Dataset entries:
╭──

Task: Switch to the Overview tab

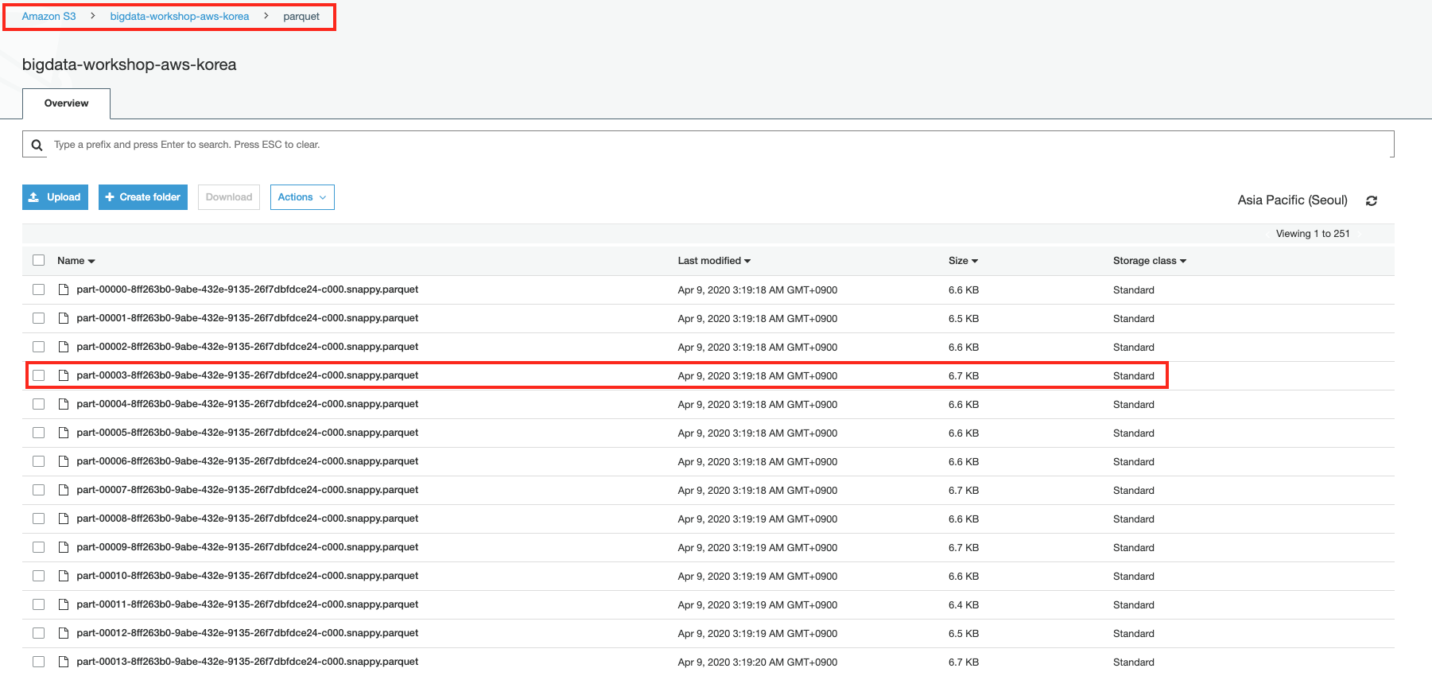Action: 66,103
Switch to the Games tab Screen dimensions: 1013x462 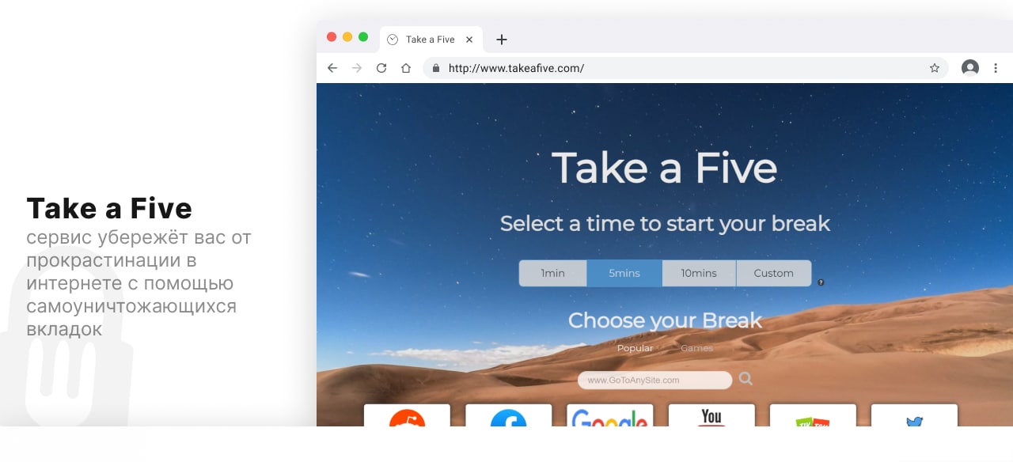point(696,348)
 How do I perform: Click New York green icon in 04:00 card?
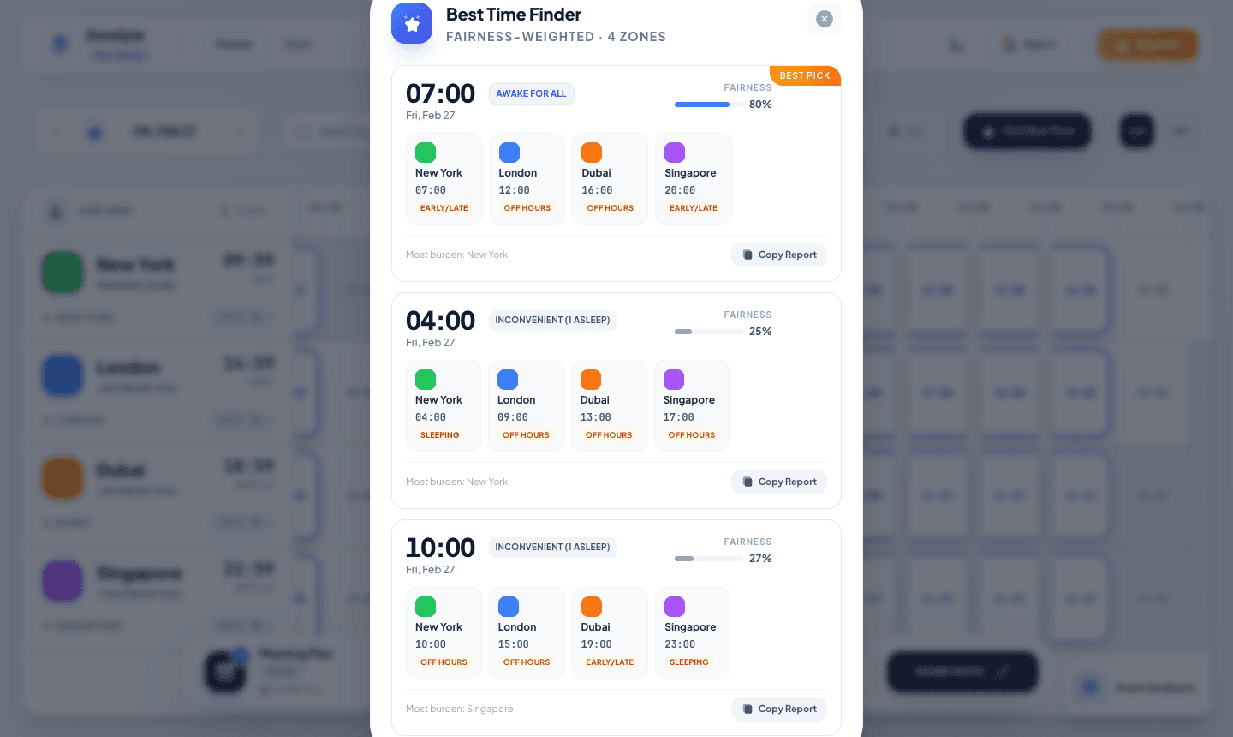[x=426, y=380]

╰──

▶ **Work task**
With the pictures left out, write out exactly the lines from the line containing "How do I perform: Click" through the last line of the entries above, both ends included, and no others.

▶ **Written response**
 How do I perform: Click New York green icon in 04:00 card?
[x=426, y=380]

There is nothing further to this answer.